# Problem details
List each line of the items below that contains the string "Foundation", matching case exactly.
====== Material shown ======
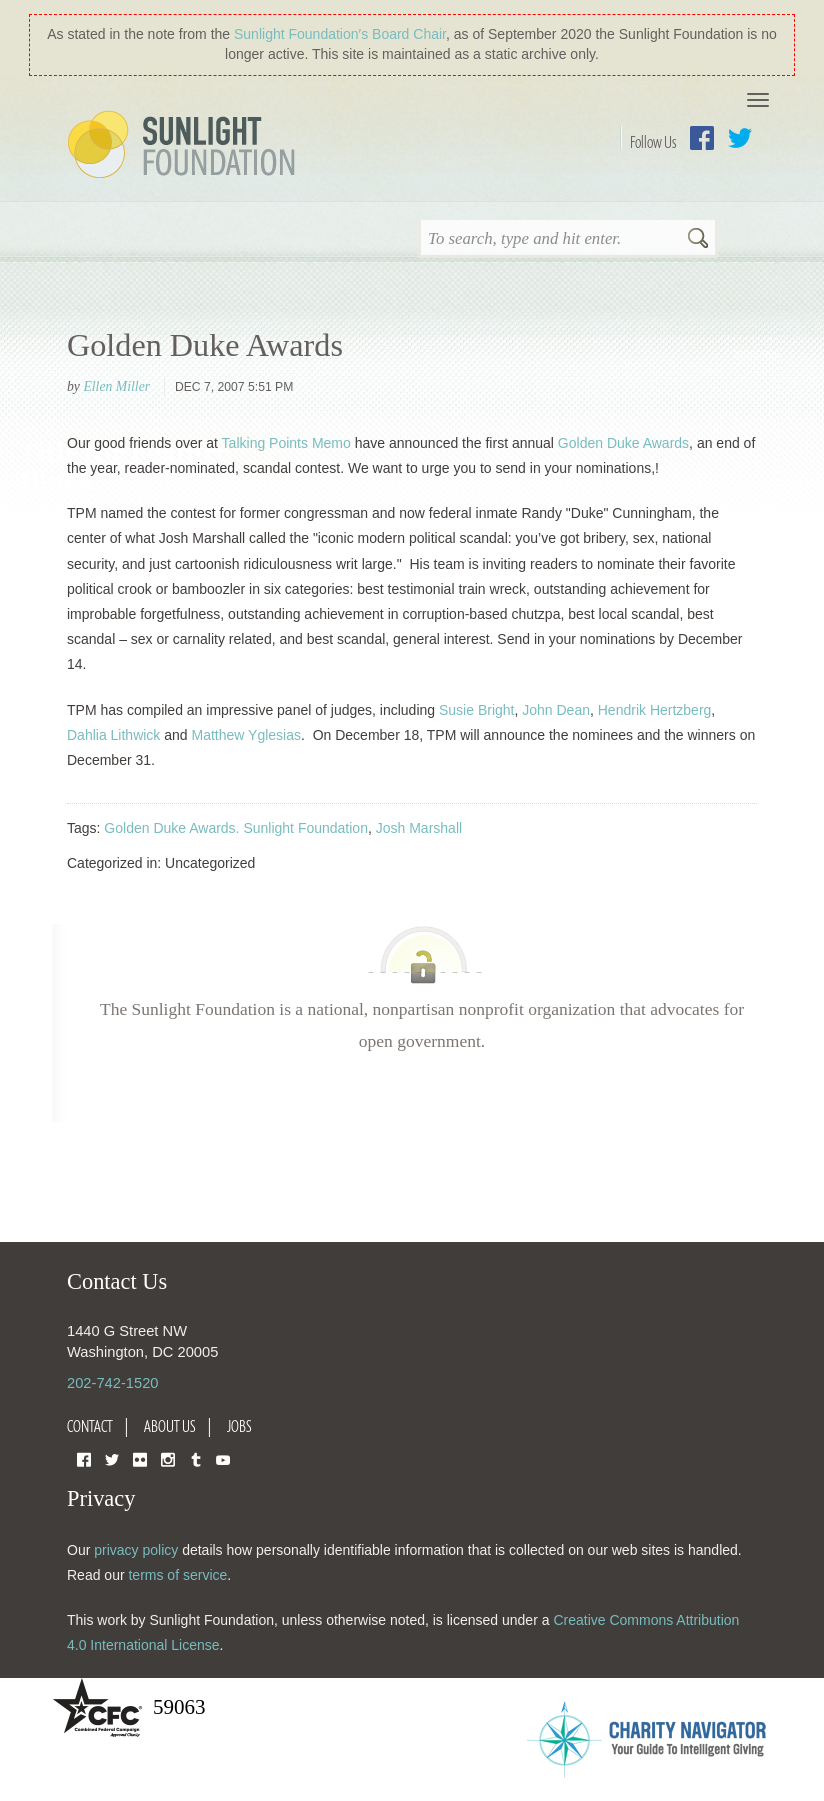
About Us (170, 1426)
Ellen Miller (116, 386)
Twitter (740, 138)
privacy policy (136, 1550)
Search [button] (698, 240)
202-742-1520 (112, 1383)
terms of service (177, 1575)
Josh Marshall (419, 828)
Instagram (168, 1458)
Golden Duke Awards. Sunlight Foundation (236, 828)
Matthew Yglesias (246, 735)
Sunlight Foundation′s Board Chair (340, 34)
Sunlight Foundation (185, 146)
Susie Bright (476, 710)
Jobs (239, 1426)
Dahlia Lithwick (113, 735)
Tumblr (196, 1458)
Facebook (702, 138)
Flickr (140, 1458)
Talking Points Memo (284, 443)
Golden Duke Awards (205, 345)
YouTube (223, 1458)
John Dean (556, 710)
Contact (90, 1426)
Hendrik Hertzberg (655, 710)
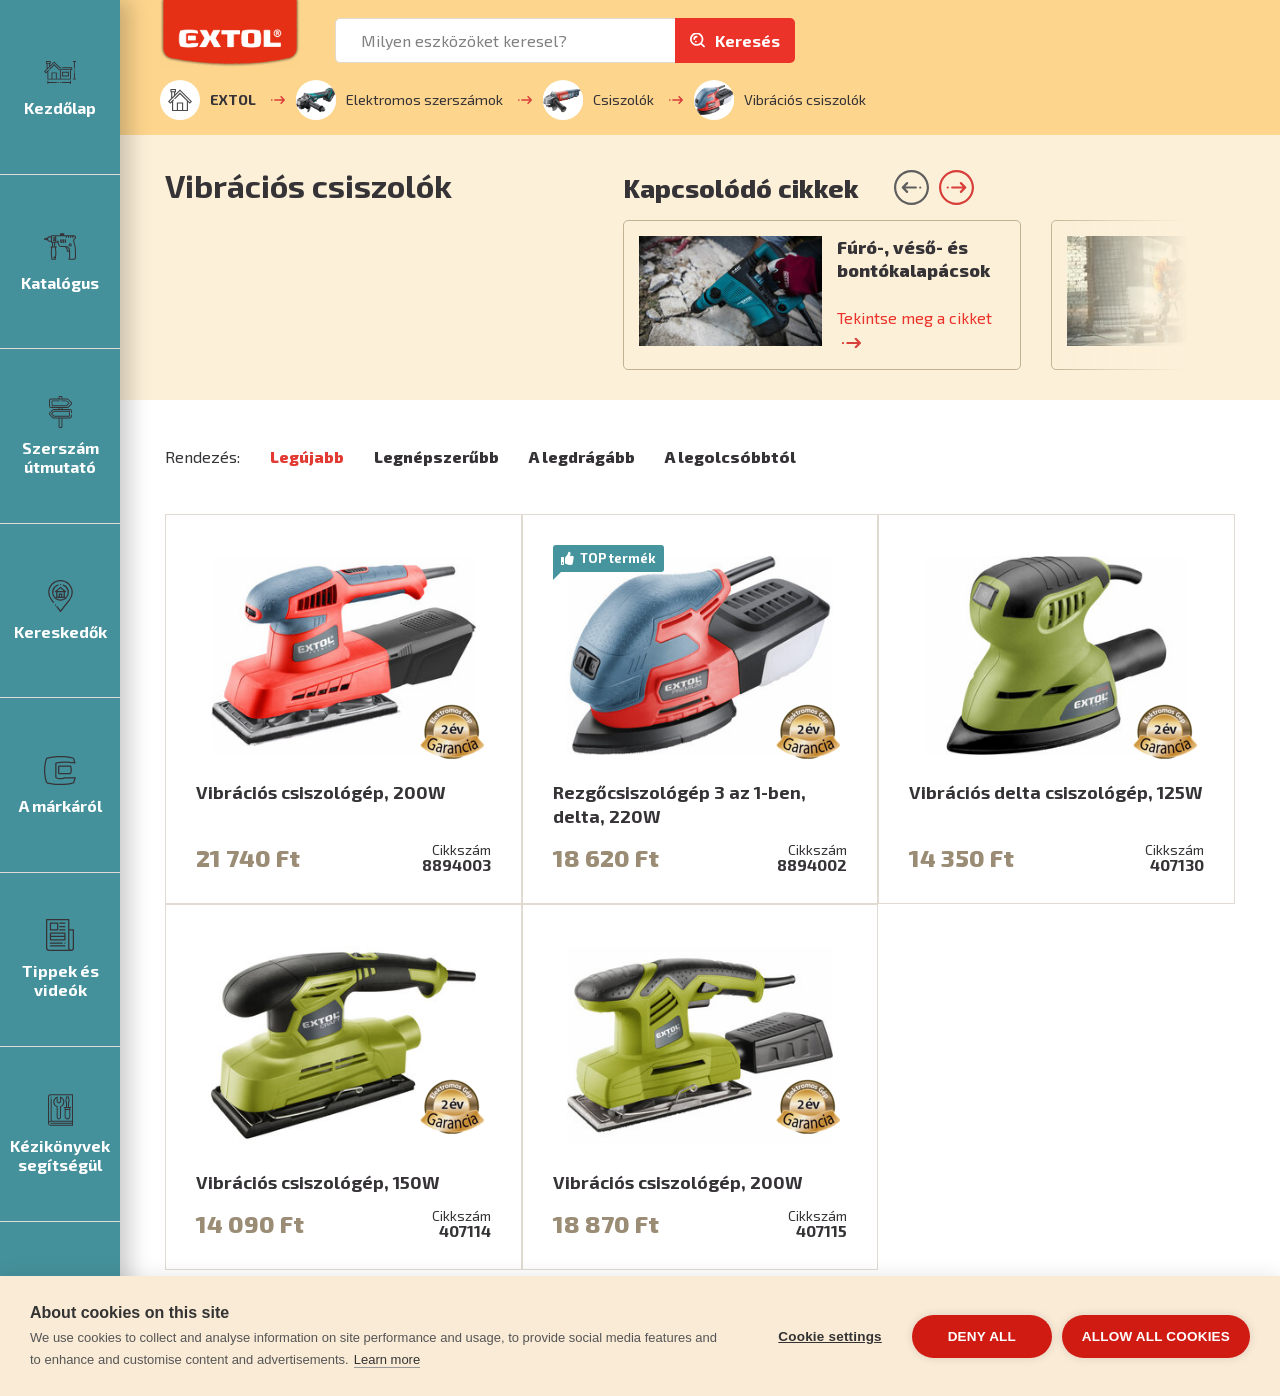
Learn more (387, 1359)
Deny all (982, 1336)
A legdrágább (582, 456)
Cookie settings (830, 1336)
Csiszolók (598, 100)
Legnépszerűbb (436, 456)
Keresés (747, 40)
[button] (956, 187)
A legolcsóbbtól (730, 456)
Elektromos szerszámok (399, 100)
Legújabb (307, 456)
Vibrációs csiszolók (780, 100)
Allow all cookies (1156, 1336)
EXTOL (208, 100)
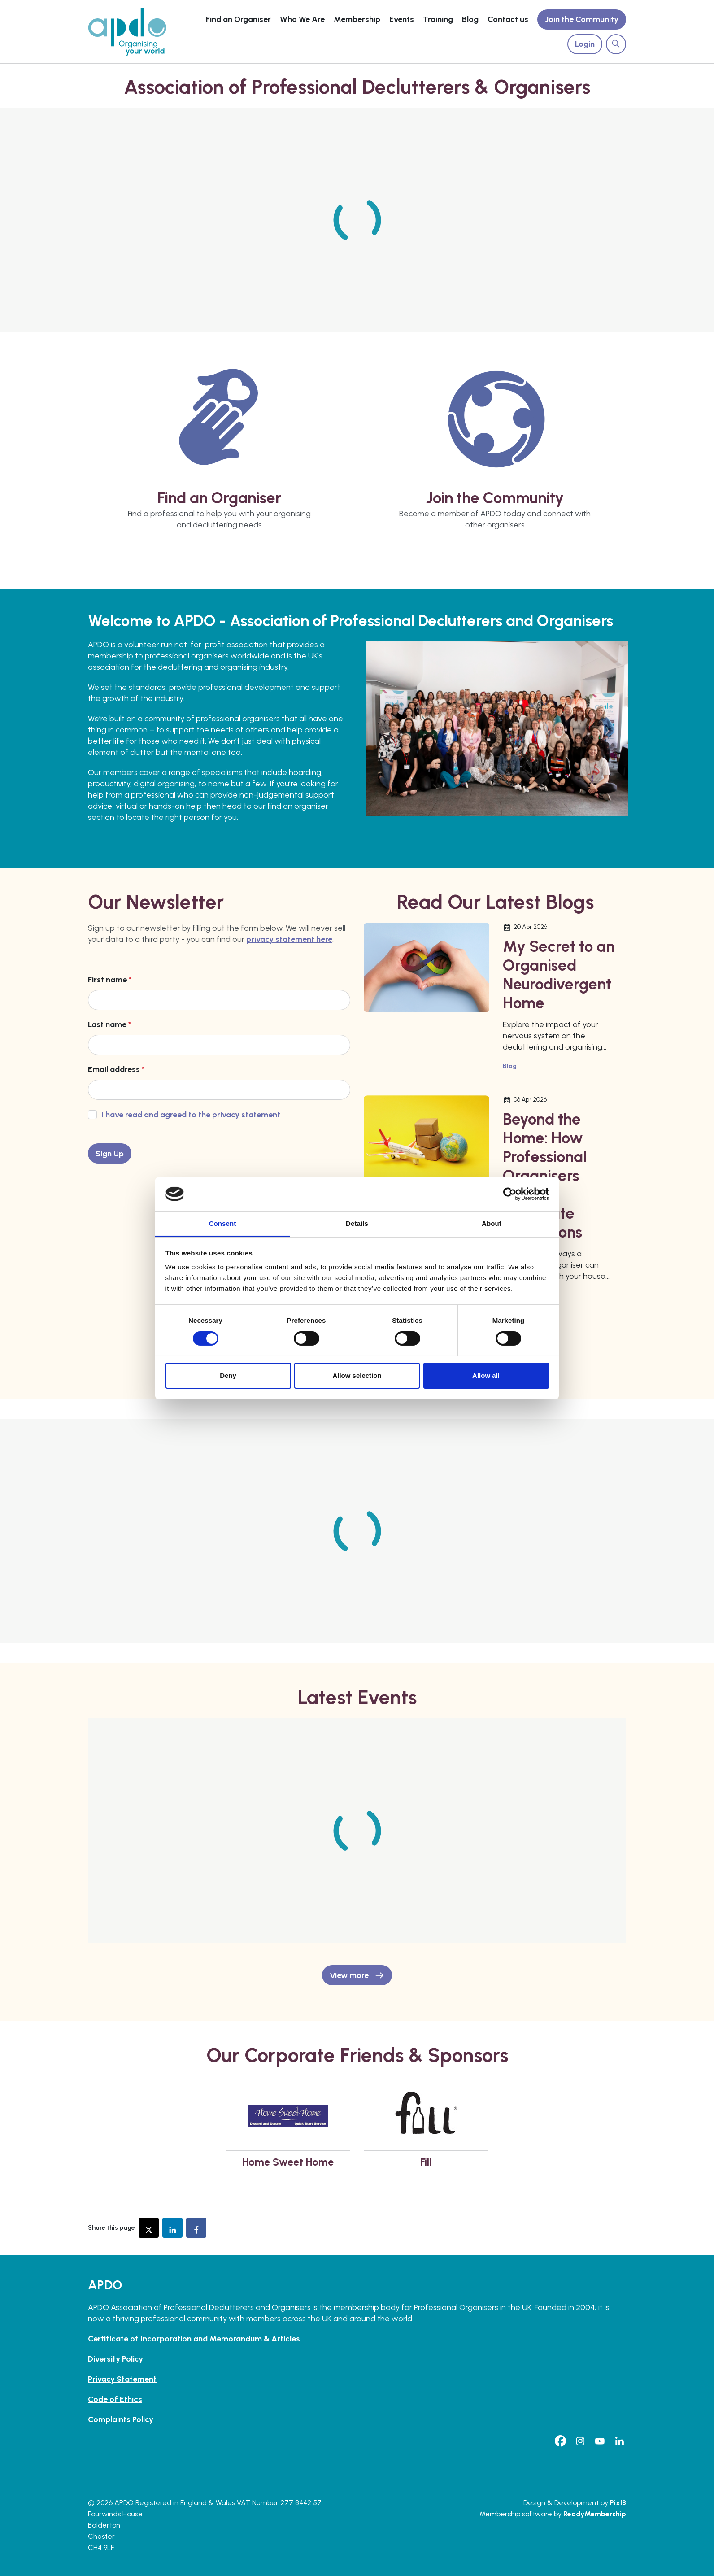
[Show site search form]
======
# Exercise output
Golden Duke Awards. Sunlight Foundation (236, 828)
Sunlight Foundation′s Board Chair (340, 34)
Sunlight Foundation (185, 146)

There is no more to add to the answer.